__WHAT THE TASK ASKS__. The lines to transcribe begin with the one containing "Click the back arrow icon left of 'heAR' row" and end with the last line below; reproduce them exactly, without the pictures.

(Pixel coordinate grounding data)

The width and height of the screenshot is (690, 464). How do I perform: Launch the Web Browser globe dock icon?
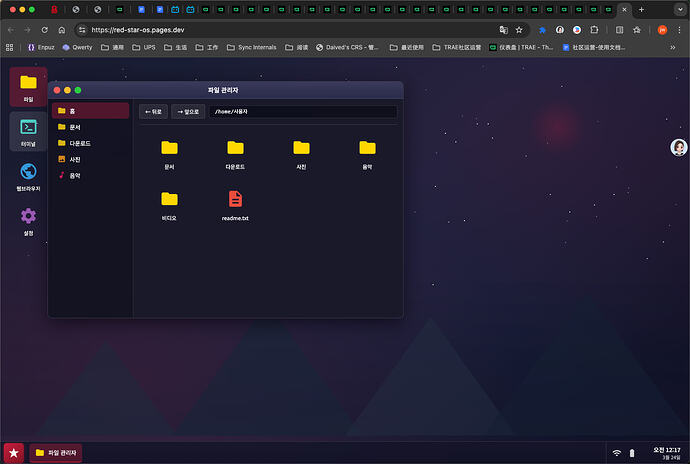(x=28, y=176)
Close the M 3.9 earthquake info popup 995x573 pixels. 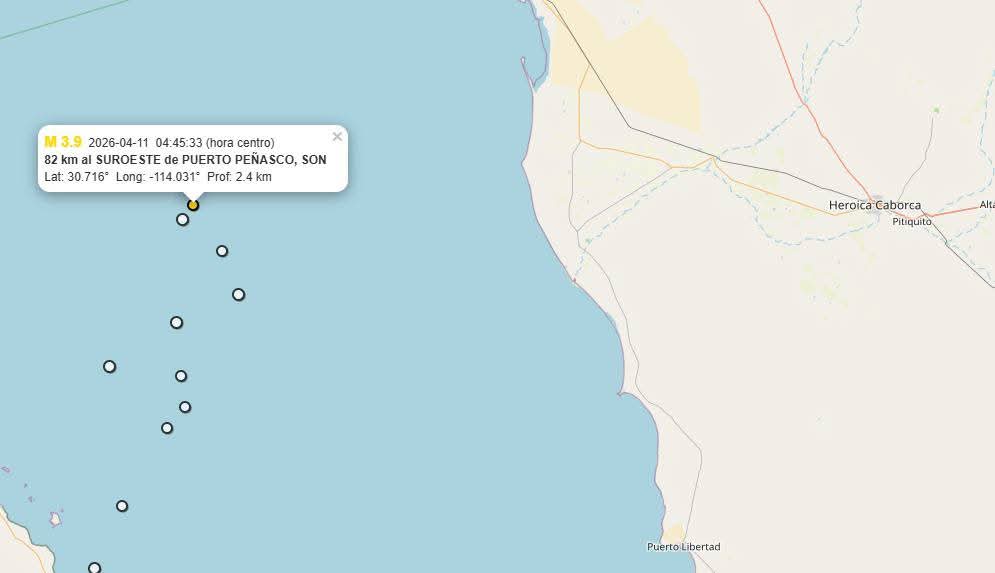[x=337, y=136]
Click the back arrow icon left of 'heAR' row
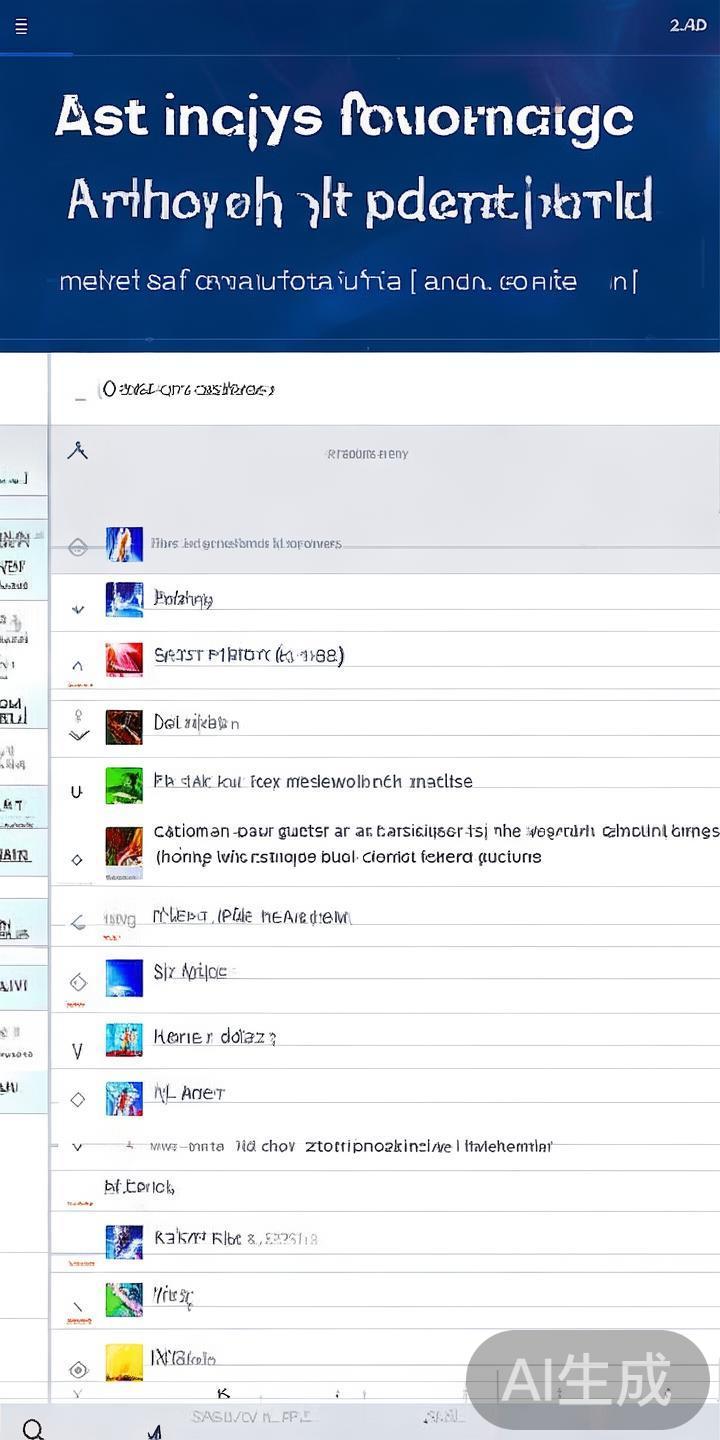Screen dimensions: 720x1440 [78, 922]
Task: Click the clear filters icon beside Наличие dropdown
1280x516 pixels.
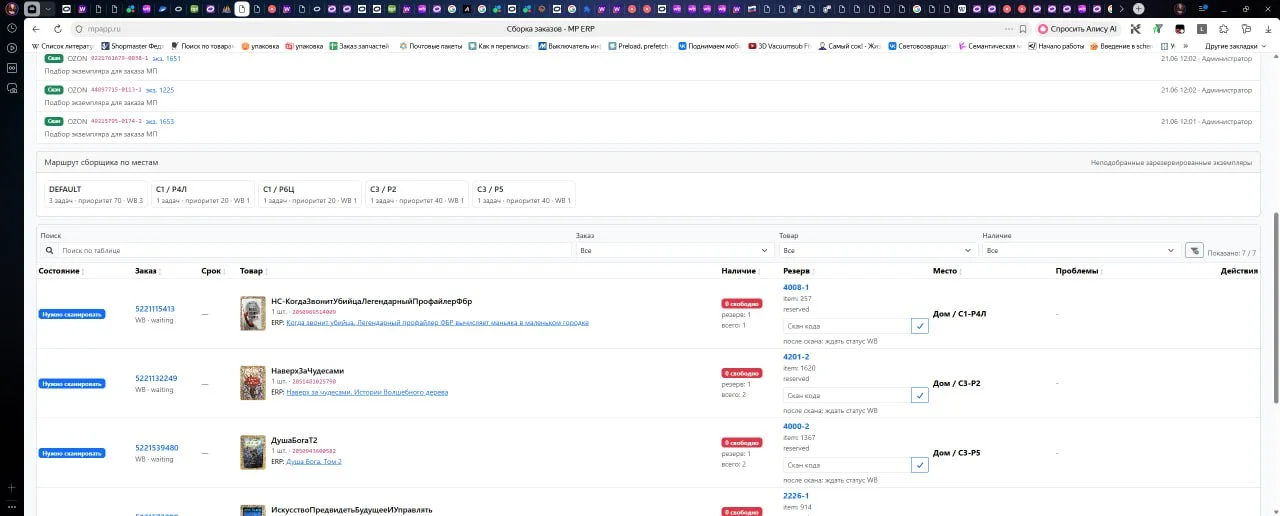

__TASK SOLUTION__.
Click the back arrow icon left of 'heAR' row
Screen dimensions: 720x1440 [78, 922]
Task: Click the clear filters icon beside Наличие dropdown
1280x516 pixels.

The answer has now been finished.